Nous n’en sommes pas encore là. Vous avez bien parlé de la mouvance présidentielle. Quand viendra le moment de s’accorder sur des sujets donnés au sein de la mouvance présidentielle, cela se passera sans anicroche. Je dois vous rappeler qu’aux lendemains de la création de l’Union Progressiste le Renouveau, le président Joseph Djogbénou a signé un communiqué au nom du parti et dont la quintessence rappelle la nécessité de maintenir cette cohésion tout en dénonçant toutes les manœuvres visant à compromettre la réforme du système partisan. L’UP le Renouveau n’est donc associée de près ou de loin à la déstabilisation d’un autre parti politique.

Parlons un peu des élections législatives de 2023. Ne craignez-vous pas la guerre de positionnement avec cette vague d’adhésion au sein de l’UP le Renouveau ?

Non ! Au contraire. A mon avis, avec les communales de 2020 qui sont les élections de proximité, on a pu se rendre compte des zones d’influence de chaque parti politique. La Direction exécutive nationale de l’Union Progressiste le Renouveau et le Bureau politique disposent des éléments nécessaires à travers les hommes et les femmes qui les composent pour gérer tout éventuel problème lié aux prochaines élections. Ce que je puis vous dire est que tout sera mis en œuvre pour que l’Union Progressiste le Renouveau gagne hauts les mains les législatives de 2023.

Votre mot de fin

Je vous remercie pour cette opportunité que vous m’offrez pour me prononcer sur l’actualité politique nationale.
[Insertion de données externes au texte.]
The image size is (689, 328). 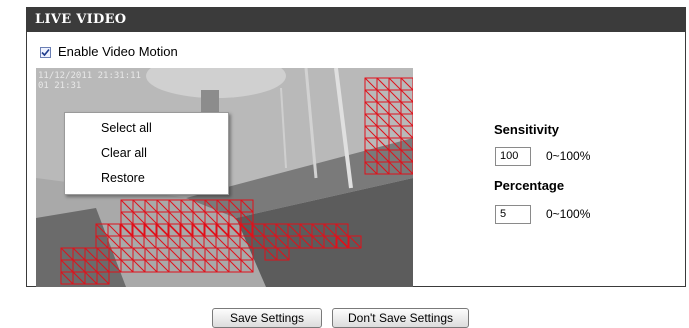 I want to click on panel-title: LIVE VIDEO, so click(x=356, y=20).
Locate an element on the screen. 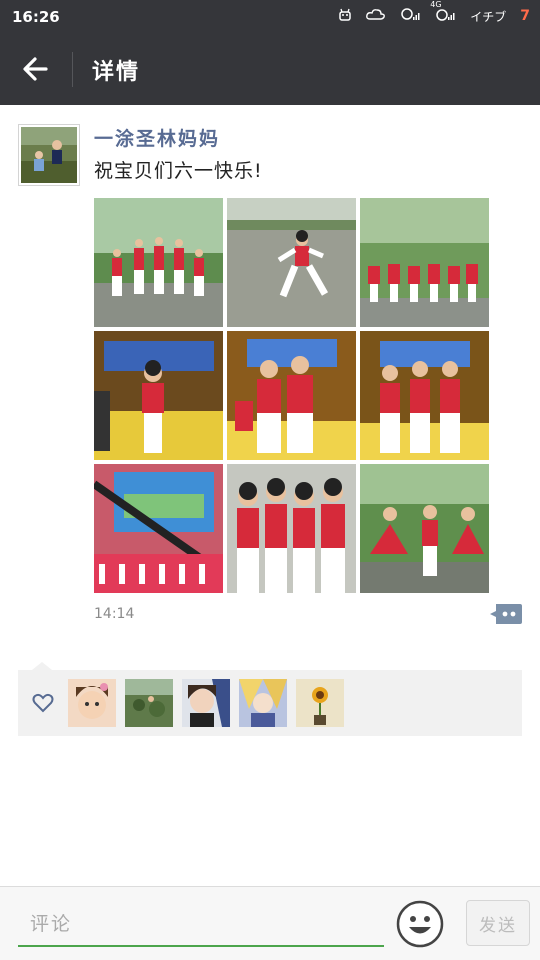 This screenshot has width=540, height=960. likes-panel is located at coordinates (270, 699).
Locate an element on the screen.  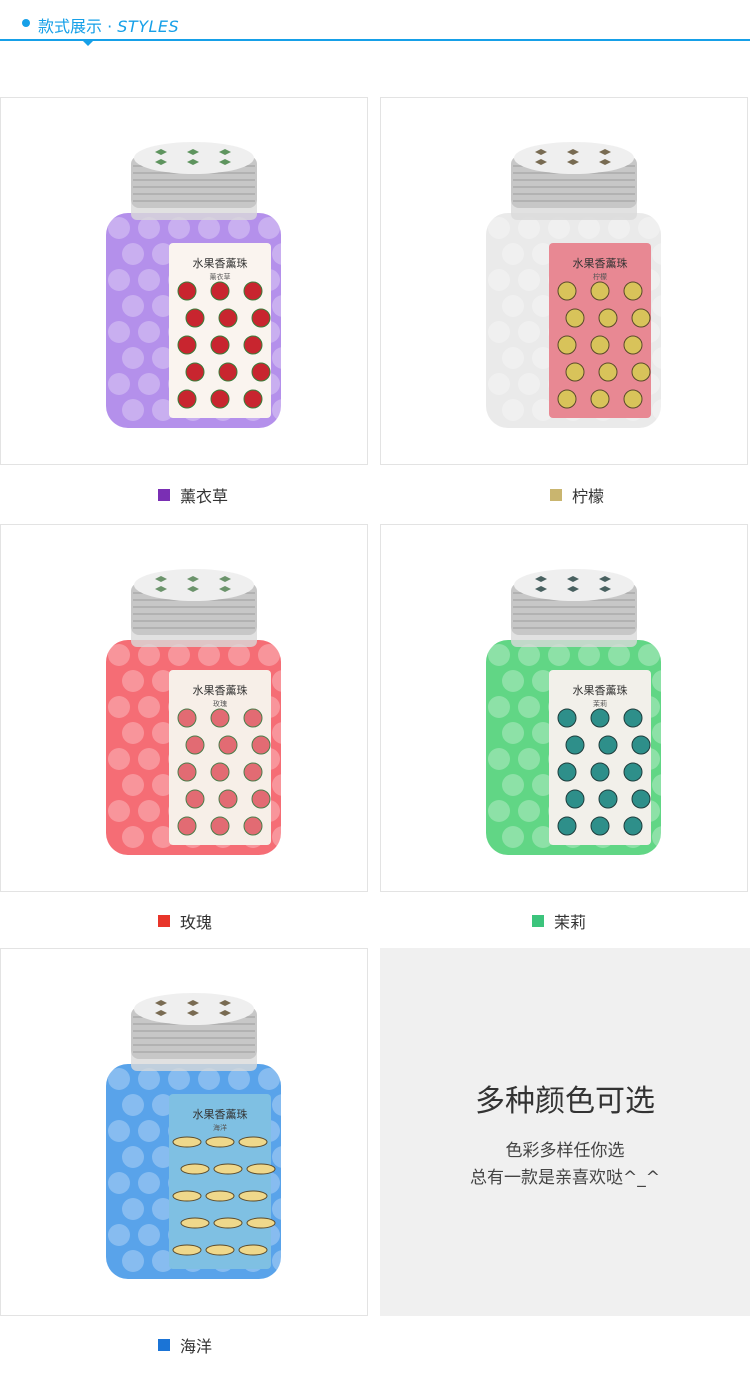
section-header: 款式展示 · STYLES is located at coordinates (375, 30).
L’Union Progressiste le Renouveau continue son chemin pour demeurer la plus grande formation politique au Bénin. Nous en sommes fiers et nous croyons à ses idéaux. La jeunesse de notre parti dans tous les départements, toutes les Communes de notre pays est prête à ratisser large dans la perspective des prochaines joutes électorales. Mais il n’y a pas que les législatives de 2023. Il y a aussi les élections générales de 2026 que nous voulons gagner. L’Union Progressiste le Renouveau est le parti politique au sein duquel les anciens politiques montrent la voie aux jeunes . Comme le dit l’adage, c’est au bout de l’ancienne corde qu’on tisse la nouvelle.